One of the most notable advantages of ISM implementation based on a fast detector array is its compatibility with many labeling methods, techniques, and protocols implemented in fluorescence CLSM, including many of the multi-species imaging techniques described above.
ISM is fully compatible with the spectral multi-detector approach, the modulated multi-excitation approach, and combinations thereof. Consequently, a person skilled in the art may easily integrate such simultaneous multi-species approaches into ISM. However, to date only slow frame-by-frame modulated multi-excitation ISM implementations have been demonstrated. In this case, different excitation wavelengths and spectral windows are alternated through motorized filter lenses using a single detector array; however, true simultaneous imaging such as that demonstrated in CLSM is precluded.
Conversely, hyper-spectral methods are not fully compatible with ISM. The basic principle of hyper-spectral methods is to decode spectral information in space, i.e., to decompose emission spectra spatially. Such spatial decomposition interferes with ISM because in ISM the spatial information channels are already used to transfer the image of the detection volume. Because spatial and spectral information are fused in the same channel and scale, their decomposition is non-trivial. For completeness, a hyper-spectral ISM implementation has been proposed and used to reconstruct two-species ISM images.
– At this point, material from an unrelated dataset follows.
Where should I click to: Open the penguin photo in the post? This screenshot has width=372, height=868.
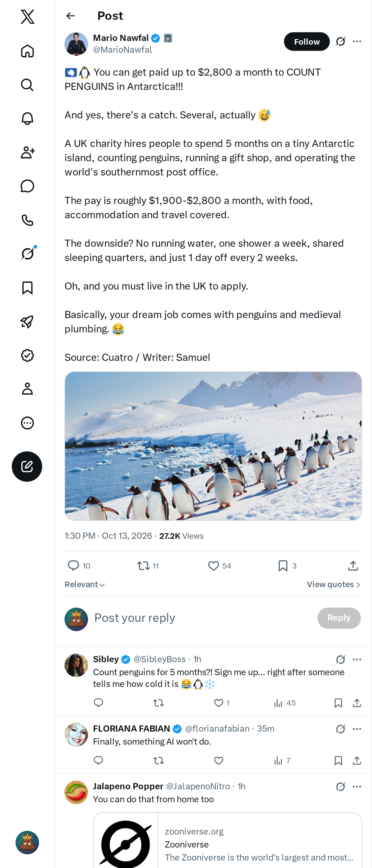[213, 446]
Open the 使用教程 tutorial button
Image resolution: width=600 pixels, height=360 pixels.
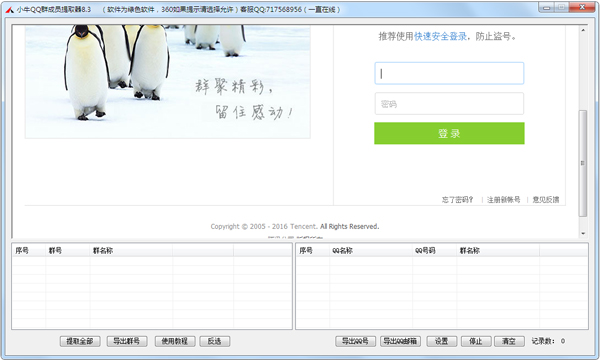pyautogui.click(x=175, y=341)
However, for the same reasons described above, this implementation is subject to major artifacts in both spatial resolution and species separation.
The recent introduction of single-photon detector arrays (such as the single-photon avalanche diode array detector (SPAD)) also enables the implementation of multi-species imaging methods based on the mean fluorescence lifetime signature. In effect, the ability of the SPAD array-based ISM to implement TCSPC measurements has been fully demonstrated. However, in this case, no demonstration of multi-species ISM based on mean fluorescence lifetime has been reported.
Due to the introduction of asynchronous SPAD array detectors, many of the simultaneous multi-species imaging methods demonstrated in CLSM may in principle be extended to ISM, with some substantial limitations regarding hyper-spectral approaches. However, similar to CLSM, there is no single method able to explore, at the same time, the excitation spectrum, the emission spectrum, and the mean fluorescence lifetime signature. The constraints become even more important when only a single detector may be used in the implementation.
One object of the invention is to propose a new architecture for multi-species ISM imaging that provides simultaneous imaging, high scalability in terms of number of species, and low cost. Another object of the invention is to propose a new architecture that also offers similar benefits for CLSM, and more generally, for any fluorescence technique based on laser scanning microscopy (LSM), e.g., stimulated emission depletion microscopy (STED), two-photon excitation microscopy (TPE), and fluorescence fluctuation spectroscopy (FFS).
In light of these objects, the subject of the invention is a laser scanning microscope configured to illuminate a specimen with a plurality of pulsed excitation light beams comprising different spectral components, hereinafter excitation spectral components, said specimen containing a plurality of fluorescent species, wherein the microscope comprises:
Another subject of the invention is a method of laser scanning microscopy, comprising:
Single-photon detectors allow access to a wide range of time scales (with the only lower limit being the sub-nanosecond scale) due to their low photon timing jitter (when an element in the detector array receives a photon, it activates a signal with an accuracy of up to 200 ps), the reduced waiting time (up to 50 MHz, i.e., after a photon has been collected, the element remains blind for 20 ns), and the asynchronous readout (i.e., each detector array element is fully independent of the others).
While the mean fluorescence lifetime information is in the sub-nanosecond/nanosecond time scale, the fastest biological processes and the laser scanning process occur in the microsecond range. Thus, a simultaneous multi-species LSM would be feasible even with detectors covering only a time scale down to the microsecond, but the implementation of multi-species ISM based on the mean fluorescence lifetime of the probe would require access to the nanosecond time scale. In short, the time scale from tens of nanoseconds to microsecond is little used and may be adopted to transfer additional information (in practice, in LSM and used to improve the SNR).
Therefore, the idea behind the invention is to use this available band to transfer useful information to separate probes in the simultaneous multi-species ISM. Here, in particular, said available band is used to encode the excitation and emission spectral signatures of the probes. This idea translates into a TCSPC-based ISM measurement, where the photon arrival time histogram is used to encode: (i) the mean fluorescence lifetime signature of the probes, as in typical TCSPC experiments; (ii) the excitation spectral signature of the probes, by phase-multiplexing different excitation beams; and (iii) the emission spectral signature of the probes, by temporally separating the different spectral components of the fluorescent signal.
Note that hyper-spectral methods separate the spectral component of the fluorescent signal in space rather than time. Once the photon arrival time histogram has been recorded, well-established computational methods such as (blind) linear unmixing, phasor-based unmixing, fitting, deconvolution, or machine learning may be used to decode the probe signatures to obtain a multi-species ISM image. Since all encoding operations are performed using the time channel, the proposed approach may use a single detector. Moreover, because the encoding uses the sub-microsecond time scale, the simultaneous multi-species approach is ensured. Note that the same strategy may be applied for CLSM with a typical single-element, single-photon detector, but super-resolved images in this case are not obtainable.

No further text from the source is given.